Mongolian Premier League
- Season: 2024–25
- Dates: 16 August 2024 – 19 July 2025
- Champions: SP Falcons (2nd title)
- Relegated: Brera Ilch
- AFC Challenge League: SP Falcons Khangarid
- Matches: 133
- Goals: 622 (4.68 per match)
- Top goalscorer: Yutaro Funami (31 goals)
- Biggest home win: Erchim 14–0 Tuv Azarganuud (18 August 2024)
- Biggest away win: Tuv Azarganuud 0–21 Deren (24 September 2024)
- Highest scoring: Tuv Azarganuud 0–21 Deren (24 September 2024)
- Longest winning run: 8 games SP Falcons
- Longest unbeaten run: 23 games SP Falcons
- Longest winless run: 12 games Tuv Azarganuud
- Longest losing run: 12 games Tuv Azarganuud

= 2024–25 Mongolian Premier League =

Mongolian Premier League season

The 2024–25 Mongolian Premier League is the 57th season of the Mongolian Premier League, the highest football league in the country. SP Falcons were the defending champions.

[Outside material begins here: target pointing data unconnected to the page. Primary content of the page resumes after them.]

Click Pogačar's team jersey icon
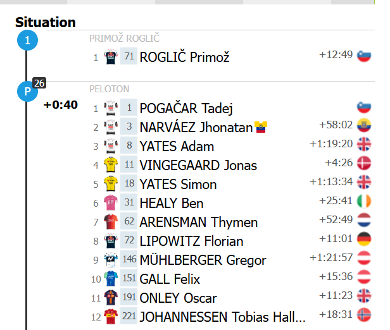 point(111,108)
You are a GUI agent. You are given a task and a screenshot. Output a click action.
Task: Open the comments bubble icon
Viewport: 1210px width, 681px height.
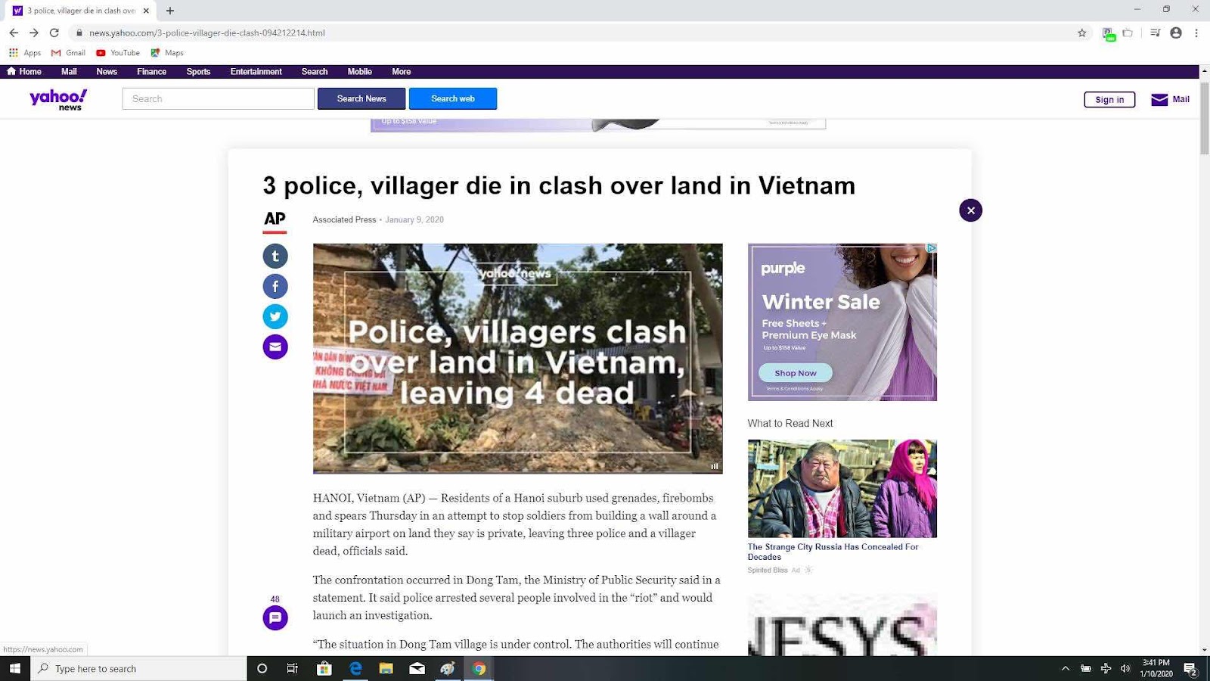275,617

== Changes before the season ==
Bavarians was relegated from 2023–24 Mongolian Premier League whereby Hunters Mongolia FC who won the 2023–24 Mongolian First League was promoted. The league also changes their restrictions of foreign imports player from five to six.

== Teams ==
All matches were played at the MFF Football Centre in Ulaanbaatar, which has 5,000 capacity.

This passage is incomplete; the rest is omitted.